| Task to carry out |
Answer these questions from the review of Whistle below.
(a) At which venue was Whistle presented?
(b) From what experience are the rings of sound drawn?
(c) Which work by Trisha Brown does the reviewer recall during the counterbalance sequences?

| Excerpted text |
________________________

Dasha Belous and Miguel Witzke Pereira hold each other’s forearms in a counterbalanced lean; Belous faces the camera, Pereira is seen from behind.
WHISTLE, Miguel Witzke Pereira ©MayraWallraff

Heart Rings

Whistle is a tender duet performed by choreographer Miguel Witzke Pereira with dancer Dasha Belous, through practices of sensitive physical listening. It was presented at Ballhaus Ost on 23 and 25 April 2026.

Rings of sound, drawn from the subjective experience of tinnitus, soar in loops, circling the theatre like a rogue, invisible eagle. Miguel Witzke Pereira’s skull drops and floats, spine snaking in lashes of flight. He moves in experiential response to the whooshing whistles, without attempting to represent perception. Dasha Belous stands upstage, head bowed, sharing in this at once sparse and dense environment: rushing, ringing particles entering, altering, and connecting us, agitating and soothing.

Together-apart, they move and are moved by the swelling space, without showing direct recognition of each other. Sound overwhelms in loops, and the performers’ vision seems to recede as primary sense, attention submerging deep within, expanding outward in willowy movement guided by inner bodily compasses. Waves spiral. Their sternums—heart space—undulate flows, and I feel my own ribcage empathetically respond.

Witnessing these powerfully vulnerable bodies wayfinding through raw, supple states of presence, without forced affect, feels like the hypnic stages of early sleep. We drift and revive, through deep, fast immersions in intensities, building and sinking. As these stimuli loop, a swinging lullaby takes over, weaving a safe cradle of vibrating motion to rest in.

Dasha Belous stands upstage left, looking down; Miguel Witzke Pereira is downstage on all fours, weight anchored through his hands.

©MayraWallraff

Their hands lightly trace patterns before their heads and torsos. I see the vertical and horizontal axes of a crucifix, and understand these outlines as abstract manifestations of bodies in process: producing images like cloud shapes, in which one might find different, ever-appearing and fading memories and narratives.

Their responsive bodies drop and spread, over and over; knees splay on the floor, chests open. With their costumes (metal-studded, printed T-shirts and denim), I see images of the 1990s: rock stars, Grease Lightning, raves. These passing visions are made in me, perceiving figures of thought, images and memories, rather than intentionally produced by the work.

In a Lacanian sense, the dancers offer what they don’t have to those who don’t want it. By not wanting it, I mean: I love it. I don’t attach to what my attention, produced with and through their dancing, brings up; I let the feelings and formations pass, letting go into the enveloping scene, staying with their process as we all transform. Unimposing and generous, their absorption engulfs me in their sensing bodies that have, through saturation, lost—and are (for now) freed from—dominant modes of perception.

Pereira and Belous perform variations of counterbalance, gripping each other’s arms, falling back into circling space. I’m reminded of Trisha Brown’s Leaning Duets I (1970), and Slomo, the iconic rollerblader gliding on one leg on San Diego’s Pacific Beach. They are each other’s grounded counterthrust: soft anchors for connected release.

Their dancing, graceful and fierce, opens to a multiplicity of arrangements and dynamics: planetary movements, sound waves, strangers and companions on a dance floor, channels for disparate memories. I’m grateful for a work that I feel with; one that offers the opportunity to witness and share in states of becoming through the strange gift of live performance in the theatre, its temporary, collective, suspended gathering.


WHISTLE by Miguel Witzke Pereira was presented on 23 and 25 April 2026 at Ballhaus Ost.

________________________

| Given records |
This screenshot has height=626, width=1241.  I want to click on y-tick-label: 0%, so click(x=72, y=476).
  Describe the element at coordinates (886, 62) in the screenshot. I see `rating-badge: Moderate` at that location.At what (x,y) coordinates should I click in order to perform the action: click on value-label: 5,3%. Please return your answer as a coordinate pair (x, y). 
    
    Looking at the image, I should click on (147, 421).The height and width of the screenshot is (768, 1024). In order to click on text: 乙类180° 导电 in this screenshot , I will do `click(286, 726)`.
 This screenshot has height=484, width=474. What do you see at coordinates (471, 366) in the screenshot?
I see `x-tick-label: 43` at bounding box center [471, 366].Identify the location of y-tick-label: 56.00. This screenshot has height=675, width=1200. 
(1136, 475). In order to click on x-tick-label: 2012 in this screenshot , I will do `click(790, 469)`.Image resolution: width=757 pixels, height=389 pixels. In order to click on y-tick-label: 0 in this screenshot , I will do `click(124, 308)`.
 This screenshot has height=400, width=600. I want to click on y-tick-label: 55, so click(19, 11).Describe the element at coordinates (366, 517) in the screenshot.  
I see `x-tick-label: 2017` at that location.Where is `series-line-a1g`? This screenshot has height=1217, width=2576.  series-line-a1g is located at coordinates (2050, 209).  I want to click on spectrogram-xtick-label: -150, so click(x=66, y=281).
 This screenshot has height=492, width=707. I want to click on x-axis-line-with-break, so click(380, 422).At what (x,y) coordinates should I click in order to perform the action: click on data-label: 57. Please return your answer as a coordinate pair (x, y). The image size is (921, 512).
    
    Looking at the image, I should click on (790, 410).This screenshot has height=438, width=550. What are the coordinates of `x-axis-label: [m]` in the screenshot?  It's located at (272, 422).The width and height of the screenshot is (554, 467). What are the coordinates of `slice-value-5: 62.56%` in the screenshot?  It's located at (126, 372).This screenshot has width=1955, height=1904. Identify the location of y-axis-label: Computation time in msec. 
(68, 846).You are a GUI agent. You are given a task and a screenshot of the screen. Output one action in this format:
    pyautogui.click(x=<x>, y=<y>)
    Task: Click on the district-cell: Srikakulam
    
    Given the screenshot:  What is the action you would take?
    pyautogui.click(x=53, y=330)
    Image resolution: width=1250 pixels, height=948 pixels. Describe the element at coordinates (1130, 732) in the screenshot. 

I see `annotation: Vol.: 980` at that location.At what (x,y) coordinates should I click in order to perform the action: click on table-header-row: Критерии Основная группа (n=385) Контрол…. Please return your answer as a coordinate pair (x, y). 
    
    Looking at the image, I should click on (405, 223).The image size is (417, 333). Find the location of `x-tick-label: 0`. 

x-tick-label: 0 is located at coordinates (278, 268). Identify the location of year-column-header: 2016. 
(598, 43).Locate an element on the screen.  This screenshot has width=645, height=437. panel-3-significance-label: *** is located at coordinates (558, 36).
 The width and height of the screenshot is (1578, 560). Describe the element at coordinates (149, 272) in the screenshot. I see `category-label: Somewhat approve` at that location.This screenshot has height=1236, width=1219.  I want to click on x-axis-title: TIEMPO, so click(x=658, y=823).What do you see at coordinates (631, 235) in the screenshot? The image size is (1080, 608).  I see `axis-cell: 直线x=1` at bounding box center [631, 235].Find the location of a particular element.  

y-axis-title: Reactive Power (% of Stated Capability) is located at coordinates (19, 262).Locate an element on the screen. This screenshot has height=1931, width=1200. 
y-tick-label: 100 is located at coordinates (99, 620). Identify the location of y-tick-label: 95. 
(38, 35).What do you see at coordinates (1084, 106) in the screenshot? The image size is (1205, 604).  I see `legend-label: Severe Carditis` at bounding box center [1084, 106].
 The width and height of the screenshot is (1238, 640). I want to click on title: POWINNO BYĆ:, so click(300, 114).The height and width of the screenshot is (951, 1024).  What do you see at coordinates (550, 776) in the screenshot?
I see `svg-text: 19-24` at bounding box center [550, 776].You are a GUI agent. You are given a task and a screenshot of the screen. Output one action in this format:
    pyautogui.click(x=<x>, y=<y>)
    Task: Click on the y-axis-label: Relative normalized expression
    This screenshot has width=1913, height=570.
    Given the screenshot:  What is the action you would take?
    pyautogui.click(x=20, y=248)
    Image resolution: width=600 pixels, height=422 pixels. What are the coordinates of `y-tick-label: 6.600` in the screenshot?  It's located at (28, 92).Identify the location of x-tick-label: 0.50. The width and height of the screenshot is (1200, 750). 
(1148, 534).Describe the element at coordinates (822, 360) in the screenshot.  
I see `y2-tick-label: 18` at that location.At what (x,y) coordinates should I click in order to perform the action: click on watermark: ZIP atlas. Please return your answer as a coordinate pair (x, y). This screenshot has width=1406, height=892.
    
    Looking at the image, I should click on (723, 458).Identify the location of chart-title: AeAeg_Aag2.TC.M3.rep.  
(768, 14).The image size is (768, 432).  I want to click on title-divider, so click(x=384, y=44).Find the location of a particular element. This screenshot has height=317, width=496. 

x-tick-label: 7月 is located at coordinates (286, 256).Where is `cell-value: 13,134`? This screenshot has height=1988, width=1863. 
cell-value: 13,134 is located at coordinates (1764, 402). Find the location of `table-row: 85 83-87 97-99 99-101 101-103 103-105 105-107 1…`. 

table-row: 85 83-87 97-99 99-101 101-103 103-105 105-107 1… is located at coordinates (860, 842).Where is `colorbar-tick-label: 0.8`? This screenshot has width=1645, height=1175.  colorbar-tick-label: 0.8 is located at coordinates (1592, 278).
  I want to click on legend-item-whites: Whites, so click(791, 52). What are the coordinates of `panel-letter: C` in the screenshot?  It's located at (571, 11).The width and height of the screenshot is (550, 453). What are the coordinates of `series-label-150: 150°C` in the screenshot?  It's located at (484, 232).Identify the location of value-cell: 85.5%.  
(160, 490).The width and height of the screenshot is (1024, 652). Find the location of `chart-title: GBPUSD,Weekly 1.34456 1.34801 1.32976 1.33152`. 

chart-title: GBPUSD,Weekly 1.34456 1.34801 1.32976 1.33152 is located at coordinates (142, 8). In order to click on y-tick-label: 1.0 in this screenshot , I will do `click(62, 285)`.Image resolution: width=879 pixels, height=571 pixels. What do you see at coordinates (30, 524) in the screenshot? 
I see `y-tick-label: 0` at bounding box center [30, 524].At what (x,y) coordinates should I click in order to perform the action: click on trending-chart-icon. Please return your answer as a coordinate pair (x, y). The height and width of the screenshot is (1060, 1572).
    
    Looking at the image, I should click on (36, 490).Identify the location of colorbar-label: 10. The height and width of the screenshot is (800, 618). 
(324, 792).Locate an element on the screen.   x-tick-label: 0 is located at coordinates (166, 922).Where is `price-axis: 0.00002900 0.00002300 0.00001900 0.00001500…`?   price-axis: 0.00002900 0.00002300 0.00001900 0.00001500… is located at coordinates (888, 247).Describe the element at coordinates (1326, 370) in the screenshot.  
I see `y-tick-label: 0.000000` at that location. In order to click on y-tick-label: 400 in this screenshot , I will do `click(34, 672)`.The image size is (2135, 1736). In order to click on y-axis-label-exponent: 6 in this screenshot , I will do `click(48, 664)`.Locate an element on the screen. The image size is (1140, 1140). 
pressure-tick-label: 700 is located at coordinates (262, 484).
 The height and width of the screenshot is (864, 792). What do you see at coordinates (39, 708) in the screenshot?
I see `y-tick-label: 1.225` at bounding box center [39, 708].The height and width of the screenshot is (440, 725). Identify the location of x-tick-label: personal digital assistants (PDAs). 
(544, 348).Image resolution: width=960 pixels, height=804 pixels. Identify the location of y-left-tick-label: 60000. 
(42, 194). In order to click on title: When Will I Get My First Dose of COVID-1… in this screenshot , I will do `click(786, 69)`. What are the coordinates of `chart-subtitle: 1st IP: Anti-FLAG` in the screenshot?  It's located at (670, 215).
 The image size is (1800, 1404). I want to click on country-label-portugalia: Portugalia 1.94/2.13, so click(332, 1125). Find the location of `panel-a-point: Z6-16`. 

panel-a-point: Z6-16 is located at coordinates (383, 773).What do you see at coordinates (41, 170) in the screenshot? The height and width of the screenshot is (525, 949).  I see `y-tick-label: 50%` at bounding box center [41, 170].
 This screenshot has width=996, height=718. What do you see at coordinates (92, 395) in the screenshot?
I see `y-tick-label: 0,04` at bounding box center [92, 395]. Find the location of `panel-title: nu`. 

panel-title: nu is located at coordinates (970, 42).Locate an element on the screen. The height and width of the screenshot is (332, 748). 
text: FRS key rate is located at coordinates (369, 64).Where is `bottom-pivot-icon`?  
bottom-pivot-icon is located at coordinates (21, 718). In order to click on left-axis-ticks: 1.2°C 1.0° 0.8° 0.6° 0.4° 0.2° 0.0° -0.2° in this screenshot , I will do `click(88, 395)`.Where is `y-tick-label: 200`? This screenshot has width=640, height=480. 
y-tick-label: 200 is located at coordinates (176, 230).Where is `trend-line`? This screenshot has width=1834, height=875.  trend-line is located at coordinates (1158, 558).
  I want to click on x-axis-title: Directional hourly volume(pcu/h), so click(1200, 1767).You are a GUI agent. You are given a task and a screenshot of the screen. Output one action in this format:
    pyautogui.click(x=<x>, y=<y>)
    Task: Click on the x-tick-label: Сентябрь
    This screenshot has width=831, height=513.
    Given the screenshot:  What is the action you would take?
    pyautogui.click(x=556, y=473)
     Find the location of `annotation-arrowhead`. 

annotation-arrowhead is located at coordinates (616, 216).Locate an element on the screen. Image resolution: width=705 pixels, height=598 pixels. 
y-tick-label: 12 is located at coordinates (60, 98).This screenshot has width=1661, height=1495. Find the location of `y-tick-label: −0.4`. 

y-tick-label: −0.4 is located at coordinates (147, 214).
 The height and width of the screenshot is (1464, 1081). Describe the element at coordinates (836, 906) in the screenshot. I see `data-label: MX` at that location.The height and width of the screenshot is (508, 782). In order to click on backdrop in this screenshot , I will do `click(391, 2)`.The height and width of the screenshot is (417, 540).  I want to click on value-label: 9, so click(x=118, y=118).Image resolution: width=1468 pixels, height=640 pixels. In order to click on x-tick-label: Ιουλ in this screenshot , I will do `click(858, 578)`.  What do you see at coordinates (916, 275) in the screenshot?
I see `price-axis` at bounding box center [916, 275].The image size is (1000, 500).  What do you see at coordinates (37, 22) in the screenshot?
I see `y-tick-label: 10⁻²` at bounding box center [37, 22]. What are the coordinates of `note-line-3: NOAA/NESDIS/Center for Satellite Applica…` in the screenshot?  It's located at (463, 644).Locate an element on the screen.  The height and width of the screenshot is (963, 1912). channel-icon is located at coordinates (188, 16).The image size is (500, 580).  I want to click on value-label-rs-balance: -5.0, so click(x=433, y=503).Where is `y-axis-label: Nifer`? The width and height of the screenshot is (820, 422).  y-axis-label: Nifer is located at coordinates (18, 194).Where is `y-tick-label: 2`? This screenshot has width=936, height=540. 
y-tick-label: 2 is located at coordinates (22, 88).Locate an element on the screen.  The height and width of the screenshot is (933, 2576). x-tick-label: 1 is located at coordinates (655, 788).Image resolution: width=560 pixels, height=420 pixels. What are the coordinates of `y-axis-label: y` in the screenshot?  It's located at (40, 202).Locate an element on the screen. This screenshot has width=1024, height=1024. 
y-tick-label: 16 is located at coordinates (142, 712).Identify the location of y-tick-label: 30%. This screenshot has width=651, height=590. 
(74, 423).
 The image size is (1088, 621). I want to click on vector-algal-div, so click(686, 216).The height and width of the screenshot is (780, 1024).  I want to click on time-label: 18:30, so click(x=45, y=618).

________________________

| Response to this task |
(a) Ballhaus Ost
(b) The subjective experience of tinnitus
(c) Leaning Duets I (1970)